Alexandria, Antioch, and Constantinople were centres of theological warfare. The whole north of Africa, too, was rent by the strife of the Donatists, who upheld their particular schism by iron flails and the war-cry of "Praise to the Lord!" But minor local controversies sank to nothing when compared with the huge argument of the Catholic and the Arian, which rent every village in twain, and divided every household from the cottage to the palace. The rival doctrines of the Homoousian and of the Homoiousian, containing metaphysical differences so attenuated that they could hardly be stated, turned bishop against bishop and congregation against congregation. The ink of the theologians and the blood of the fanatics were spilled in floods on either side, and gentle followers of Christ were horrified to find that their faith was responsible for such a state of riot and bloodshed as had never yet disgraced the religious history of the world. Many of the more earnest among them, shocked and scandalised, slipped away to the Libyan Desert, or to the solitude of Pontus, there to await in self-denial and prayer that second coming which was supposed to be at hand. Even in the deserts they could not escape the echo of the distant strife, and the hermits themselves scowled fiercely from their dens at passing travellers who might be contaminated by the doctrines of Athanasius or of Arius.
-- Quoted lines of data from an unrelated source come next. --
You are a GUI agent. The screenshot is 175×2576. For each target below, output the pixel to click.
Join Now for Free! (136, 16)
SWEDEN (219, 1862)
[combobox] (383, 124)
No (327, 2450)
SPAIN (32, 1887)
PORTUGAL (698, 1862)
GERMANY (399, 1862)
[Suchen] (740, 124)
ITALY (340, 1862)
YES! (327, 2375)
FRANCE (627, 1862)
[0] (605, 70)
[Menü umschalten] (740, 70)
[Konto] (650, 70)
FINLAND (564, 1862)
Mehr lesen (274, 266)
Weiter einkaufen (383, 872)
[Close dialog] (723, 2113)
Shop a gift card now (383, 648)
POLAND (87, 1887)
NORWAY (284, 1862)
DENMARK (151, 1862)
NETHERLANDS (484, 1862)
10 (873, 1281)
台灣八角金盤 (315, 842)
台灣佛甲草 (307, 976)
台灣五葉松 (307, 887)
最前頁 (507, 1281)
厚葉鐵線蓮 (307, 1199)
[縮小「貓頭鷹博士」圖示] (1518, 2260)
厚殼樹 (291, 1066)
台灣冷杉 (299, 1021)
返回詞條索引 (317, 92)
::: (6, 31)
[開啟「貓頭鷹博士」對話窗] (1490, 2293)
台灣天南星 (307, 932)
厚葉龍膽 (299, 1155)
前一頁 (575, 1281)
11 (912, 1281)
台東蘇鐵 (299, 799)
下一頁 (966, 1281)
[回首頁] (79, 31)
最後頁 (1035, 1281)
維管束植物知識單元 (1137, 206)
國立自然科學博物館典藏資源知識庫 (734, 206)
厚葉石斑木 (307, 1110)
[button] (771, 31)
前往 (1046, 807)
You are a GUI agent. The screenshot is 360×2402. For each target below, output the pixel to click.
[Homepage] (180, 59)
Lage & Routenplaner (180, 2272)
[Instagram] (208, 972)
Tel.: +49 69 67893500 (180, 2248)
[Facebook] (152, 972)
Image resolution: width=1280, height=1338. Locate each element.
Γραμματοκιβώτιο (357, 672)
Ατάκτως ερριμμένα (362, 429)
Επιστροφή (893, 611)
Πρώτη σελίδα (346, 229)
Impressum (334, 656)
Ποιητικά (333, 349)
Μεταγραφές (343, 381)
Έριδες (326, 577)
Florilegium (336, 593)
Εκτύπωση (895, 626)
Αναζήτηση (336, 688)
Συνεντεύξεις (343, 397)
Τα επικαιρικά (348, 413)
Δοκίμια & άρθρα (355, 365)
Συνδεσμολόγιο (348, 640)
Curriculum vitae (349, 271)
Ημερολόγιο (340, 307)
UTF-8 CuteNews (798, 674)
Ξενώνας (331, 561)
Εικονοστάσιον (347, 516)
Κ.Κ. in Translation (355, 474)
Such a hermit was Simon Melas, of whom I write. A Trinitarian and a Catholic, he was shocked by the excesses of the persecution of the Arians, which could be only matched by the similar outrages with which these same Arians in the day of their power avenged their treatment on their brother Christians. Weary of the whole strife, and convinced that the end of the world was indeed at hand, he left his home in Constantinople and travelled as far as the Gothic settlements in Dacia, beyond the Danube, in search of some spot where he might be free from the never-ending disputes. Still journeying to the north and east, he crossed the river which we now call the Dniester, and there, finding a rocky hill rising from an immense plain, he formed a cell near its summit, and settled himself down to end his life in self-denial and meditation. There were fish in the stream, the country teemed with game, and there was an abundance of wild fruits, so that his spiritual exercises were not unduly interrupted by the search of sustenance for his mortal frame.

In this distant retreat he expected to find absolute solitude, but the hope was in vain. Within a week of his arrival, in an hour of worldly curiosity, he explored the edges of the high rocky hill upon which he lived. Making his way up to a cleft, which was hung with olives and myrtles, he came upon a cave in the opening of which sat an aged man, white-bearded, white-haired, and infirm – a hermit like himself. So long had this stranger been alone that he had almost forgotten the use of his tongue; but at last, words coming more freely, he was able to convey the information that his name was Paul of Nicopolis, that he was a Greek citizen, and that he also had come out into the desert for the saving of his soul, and to escape from the contamination of heresy.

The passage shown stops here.